==== TASK MATERIAL

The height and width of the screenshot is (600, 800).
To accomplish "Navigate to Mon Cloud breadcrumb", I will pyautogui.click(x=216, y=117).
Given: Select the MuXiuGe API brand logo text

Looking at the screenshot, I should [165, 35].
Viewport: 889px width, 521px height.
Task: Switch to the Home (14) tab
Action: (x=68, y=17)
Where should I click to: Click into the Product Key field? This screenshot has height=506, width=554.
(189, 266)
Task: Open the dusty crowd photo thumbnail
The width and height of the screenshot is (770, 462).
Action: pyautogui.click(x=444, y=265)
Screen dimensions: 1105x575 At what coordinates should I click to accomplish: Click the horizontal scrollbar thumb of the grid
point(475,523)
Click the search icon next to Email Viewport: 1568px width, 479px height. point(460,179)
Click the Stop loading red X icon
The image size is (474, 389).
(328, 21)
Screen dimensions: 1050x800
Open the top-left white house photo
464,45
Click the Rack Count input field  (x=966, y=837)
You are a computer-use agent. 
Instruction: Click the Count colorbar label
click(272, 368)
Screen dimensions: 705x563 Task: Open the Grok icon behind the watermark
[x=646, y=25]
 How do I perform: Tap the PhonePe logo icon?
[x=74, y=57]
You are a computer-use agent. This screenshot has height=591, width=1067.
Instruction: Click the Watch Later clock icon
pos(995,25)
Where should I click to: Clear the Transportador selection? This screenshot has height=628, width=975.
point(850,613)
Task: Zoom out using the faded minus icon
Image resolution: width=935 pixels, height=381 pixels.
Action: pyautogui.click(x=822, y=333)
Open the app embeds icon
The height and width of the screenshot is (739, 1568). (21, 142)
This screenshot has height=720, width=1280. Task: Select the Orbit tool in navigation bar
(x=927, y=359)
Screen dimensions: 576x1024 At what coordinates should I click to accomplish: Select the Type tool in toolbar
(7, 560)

========

**TASK TO CARRY OUT:** Copy the stretch from the start of the records through the line containing "[x=646, y=25]", swapping each "photo" for "image" and leaving everything else unchanged.

**SOLVED EXERCISE:**
The height and width of the screenshot is (600, 800).
To accomplish "Navigate to Mon Cloud breadcrumb", I will pyautogui.click(x=216, y=117).
Given: Select the MuXiuGe API brand logo text

Looking at the screenshot, I should [165, 35].
Viewport: 889px width, 521px height.
Task: Switch to the Home (14) tab
Action: (x=68, y=17)
Where should I click to: Click into the Product Key field? This screenshot has height=506, width=554.
(189, 266)
Task: Open the dusty crowd image thumbnail
The width and height of the screenshot is (770, 462).
Action: pyautogui.click(x=444, y=265)
Screen dimensions: 1105x575 At what coordinates should I click to accomplish: Click the horizontal scrollbar thumb of the grid
point(475,523)
Click the search icon next to Email Viewport: 1568px width, 479px height. point(460,179)
Click the Stop loading red X icon
The image size is (474, 389).
(328, 21)
Screen dimensions: 1050x800
Open the top-left white house image
464,45
Click the Rack Count input field  (x=966, y=837)
You are a computer-use agent. 
Instruction: Click the Count colorbar label
click(272, 368)
Screen dimensions: 705x563 Task: Open the Grok icon behind the watermark
[x=646, y=25]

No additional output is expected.